- Brief -
After reading the data, copy it out in full and exactly.
=======
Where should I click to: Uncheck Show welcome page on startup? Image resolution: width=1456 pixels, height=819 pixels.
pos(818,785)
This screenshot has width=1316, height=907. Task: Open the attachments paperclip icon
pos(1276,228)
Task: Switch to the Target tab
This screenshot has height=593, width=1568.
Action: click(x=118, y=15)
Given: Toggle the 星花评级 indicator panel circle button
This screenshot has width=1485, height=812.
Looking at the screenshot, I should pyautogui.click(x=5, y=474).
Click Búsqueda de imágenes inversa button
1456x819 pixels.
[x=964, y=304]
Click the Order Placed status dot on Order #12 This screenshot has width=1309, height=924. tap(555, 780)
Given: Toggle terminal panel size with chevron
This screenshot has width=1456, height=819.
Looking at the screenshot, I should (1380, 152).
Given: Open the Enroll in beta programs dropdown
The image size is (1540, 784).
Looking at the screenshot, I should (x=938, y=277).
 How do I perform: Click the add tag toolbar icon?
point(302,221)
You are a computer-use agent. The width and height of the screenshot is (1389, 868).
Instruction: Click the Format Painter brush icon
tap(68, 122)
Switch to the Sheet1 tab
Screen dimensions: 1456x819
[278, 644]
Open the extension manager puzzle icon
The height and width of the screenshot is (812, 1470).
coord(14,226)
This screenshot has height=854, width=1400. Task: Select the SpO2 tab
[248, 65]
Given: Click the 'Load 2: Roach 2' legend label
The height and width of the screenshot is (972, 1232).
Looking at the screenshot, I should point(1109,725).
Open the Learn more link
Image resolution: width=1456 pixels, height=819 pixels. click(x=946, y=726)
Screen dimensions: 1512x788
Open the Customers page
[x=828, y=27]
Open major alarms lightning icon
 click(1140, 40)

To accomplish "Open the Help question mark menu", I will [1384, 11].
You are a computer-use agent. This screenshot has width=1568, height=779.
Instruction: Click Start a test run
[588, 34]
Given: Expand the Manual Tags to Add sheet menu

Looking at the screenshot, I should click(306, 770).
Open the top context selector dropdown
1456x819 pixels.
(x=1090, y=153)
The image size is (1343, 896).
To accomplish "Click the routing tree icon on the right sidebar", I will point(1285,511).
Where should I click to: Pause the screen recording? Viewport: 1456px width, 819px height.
=======
- Task response -
Where should I click to: Uncheck Show welcome page on startup? Image resolution: width=1456 pixels, height=819 pixels.
pos(818,785)
This screenshot has width=1316, height=907. Task: Open the attachments paperclip icon
pos(1276,228)
Task: Switch to the Target tab
This screenshot has height=593, width=1568.
Action: click(x=118, y=15)
Given: Toggle the 星花评级 indicator panel circle button
This screenshot has width=1485, height=812.
Looking at the screenshot, I should pyautogui.click(x=5, y=474).
Click Búsqueda de imágenes inversa button
1456x819 pixels.
[x=964, y=304]
Click the Order Placed status dot on Order #12 This screenshot has width=1309, height=924. tap(555, 780)
Given: Toggle terminal panel size with chevron
This screenshot has width=1456, height=819.
Looking at the screenshot, I should (1380, 152).
Given: Open the Enroll in beta programs dropdown
The image size is (1540, 784).
Looking at the screenshot, I should (x=938, y=277).
 How do I perform: Click the add tag toolbar icon?
point(302,221)
You are a computer-use agent. The width and height of the screenshot is (1389, 868).
Instruction: Click the Format Painter brush icon
tap(68, 122)
Switch to the Sheet1 tab
Screen dimensions: 1456x819
[278, 644]
Open the extension manager puzzle icon
The height and width of the screenshot is (812, 1470).
coord(14,226)
This screenshot has height=854, width=1400. Task: Select the SpO2 tab
[248, 65]
Given: Click the 'Load 2: Roach 2' legend label
The height and width of the screenshot is (972, 1232).
Looking at the screenshot, I should point(1109,725).
Open the Learn more link
Image resolution: width=1456 pixels, height=819 pixels. click(x=946, y=726)
Screen dimensions: 1512x788
Open the Customers page
[x=828, y=27]
Open major alarms lightning icon
 click(1140, 40)

To accomplish "Open the Help question mark menu", I will [1384, 11].
You are a computer-use agent. This screenshot has width=1568, height=779.
Instruction: Click Start a test run
[588, 34]
Given: Expand the Manual Tags to Add sheet menu

Looking at the screenshot, I should click(306, 770).
Open the top context selector dropdown
1456x819 pixels.
(x=1090, y=153)
The image size is (1343, 896).
To accomplish "Click the routing tree icon on the right sidebar", I will point(1285,511).
Where should I click to: Pause the screen recording? Viewport: 1456px width, 819px height.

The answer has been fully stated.